Spruch:
Die Nichtigkeitsbeschwerde wird verworfen.
Der Berufung der Staatsanwaltschaft Klagenfurt wird Folge gegeben und die über den Angeklagten verhängte Freiheitsstrafe auf vier Jahre erhöht.
Der Angeklagte wird mit seiner Berufung auf diese Entscheidung verwiesen.
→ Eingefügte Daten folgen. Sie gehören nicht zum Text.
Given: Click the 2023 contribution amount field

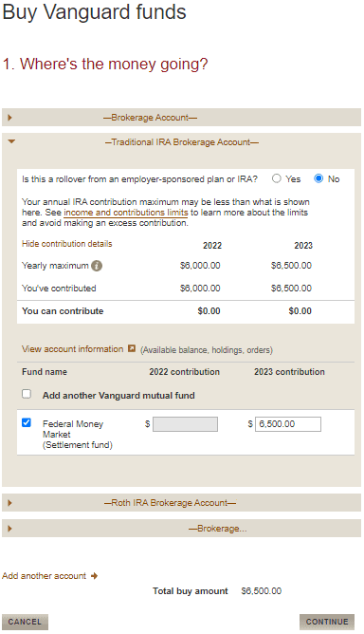Looking at the screenshot, I should coord(288,424).

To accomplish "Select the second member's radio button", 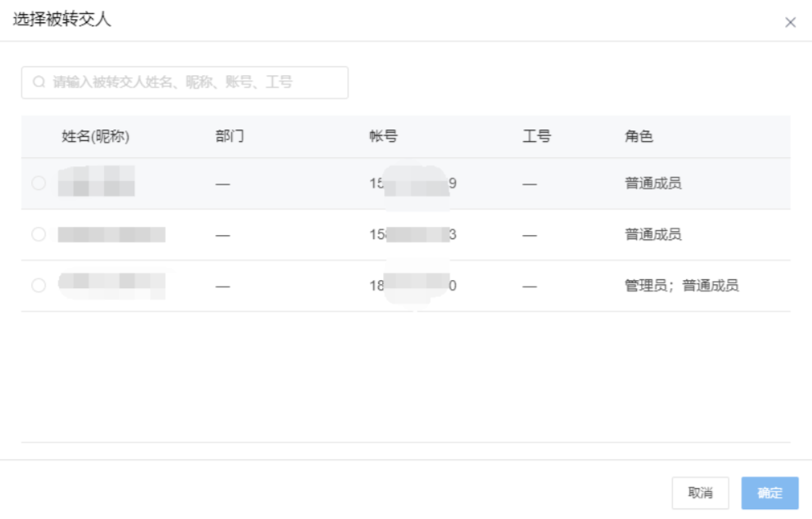I will point(38,235).
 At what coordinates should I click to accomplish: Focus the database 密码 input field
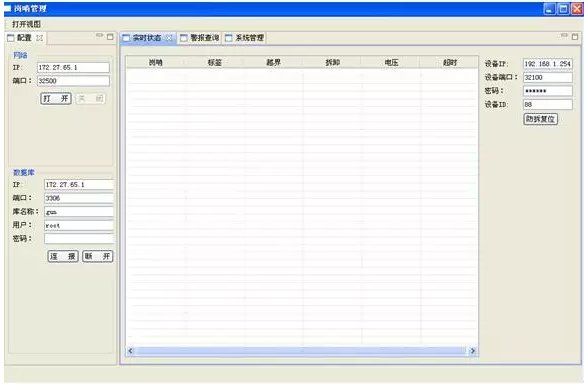(x=79, y=238)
Gemäß § 390 a StPO fallen dem Angeklagten die Kosten des Rechtsmittelverfahrens zur Last.
Text
Gründe:
Mit dem angefochtenen Urteil wurde der am 21. Dezember 1912 geborene Pensionist Johann A des Vergehens der Körperverletzung nach § 83 Abs. 1 StGB und des Verbrechens der Körperverletzung mit tödlichem Ausgang nach § 83 Abs. 1, 86 StGB schuldig erkannt. Ihm liegt zur Last, in Walddorf, Gemeinde Maria Saal, Rudolf B vorsätzlich am Körper verletzt zu haben, und zwar I./ am 22. November 1981 durch Versetzen von wuchtigen Schlägen gegen den Kopf und dadurch, daß er den Genannten von einer Bettbank zu Boden stieß, leicht (wobei Rudolf B zahlreiche Prellungen, verbunden mit Blutunterlaufungen am Kopf, Rumpf und den Extremitäten erlitt) und II./ am 29. November 1981 durch Faustschläge, Fußtritte und Schläge mit einem Gürtel derart, daß die Tat den Tod des Rudolf B zur Folge hatte.
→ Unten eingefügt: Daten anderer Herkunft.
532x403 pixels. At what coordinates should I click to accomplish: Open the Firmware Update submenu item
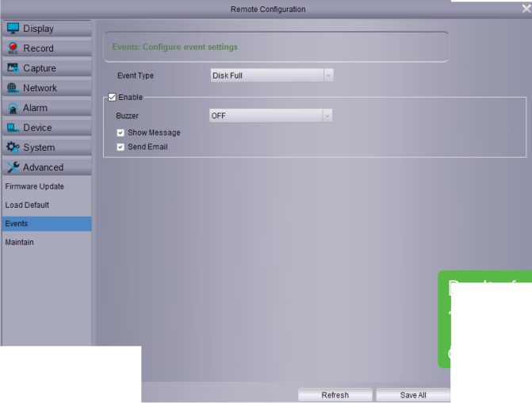coord(35,186)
Nur den Schuldspruch wegen Verbrechens der Körperverletzung mit tödlichem Ausgang nach § 83 Abs. 1, 86
StGB bekämpft der Angeklagte mit einer auf die Z. 5 und 10 des § 281 Abs. 1 StPO gestützten Nichtigkeitsbeschwerde, in der er einleitend in Art einer Schuldberufung die Beweiskraft der (in der Hauptverhandlung verlesenen) Aussage des einzigen Tatzeugen bezüglich der Vorfälle vom 29. November 1981 (seines Neffen Wilhelm A) vor der Gendarmerie unter Hinweis auf dessen Aussageentschlagung nach § 152 Abs. 1 Z. 1 StPO in der Hauptverhandlung zu erschüttern versucht.
Rechtliche Beurteilung
Diese Ausführungen sind unbeachtlich, weil eine Anfechtung der schöffengerichtlichen Beweiswürdigung (§ 258 Abs. 2 StPO) im Nichtigkeitsverfahren unzulässig und ein gegen den Ausspruch des Schöffengerichtes über die Schuld des Angeklagten gerichtetes Rechtsmittel im Gesetz nicht vorgesehen ist. Dies gilt jedoch auch für die Ausführungen des Angeklagten in seiner auf § 281 Abs. 1 Z. 5 StPO gestützten Mängelrüge: Denn mit der Behauptung unzureichender Begründung in Ansehung der Urteilsannahme, daß der Angeklagte dem Rudolf B durch Faustschläge, Fußtritte und Schläge mit einem Gürtel Verletzungen zufügte, die später zum Tod des Genannten führten, übergeht er, daß das Erstgericht diese Feststellungen denkrichtig und mängelfrei auf die (durch die Aussage des erhebenden Gendarmeriebeamten Rudolf C und den Obduktionsbefund erhärteten) Angaben des Wilhelm A (im Urteil einmal unrichtig:
Wilhelm 'B'; siehe S. 204
Mitte) vor der Gendarmerie stützt; der Angeklagte bekämpft damit ebenso in unzulässiger Weise die schöffengerichtliche Beweiswürdigung wie mit dem spekulativen Einwand, ein Teil der an Rudolf B festgestellten Verletzungen könne als Folge eines epileptischen Anfalles des Genannten entstanden sein, ein Teil könne 'genauso von Wilhelm A, der ebenfalls im Zimmer anwesend war, wie auch von dritten Personen stammen'.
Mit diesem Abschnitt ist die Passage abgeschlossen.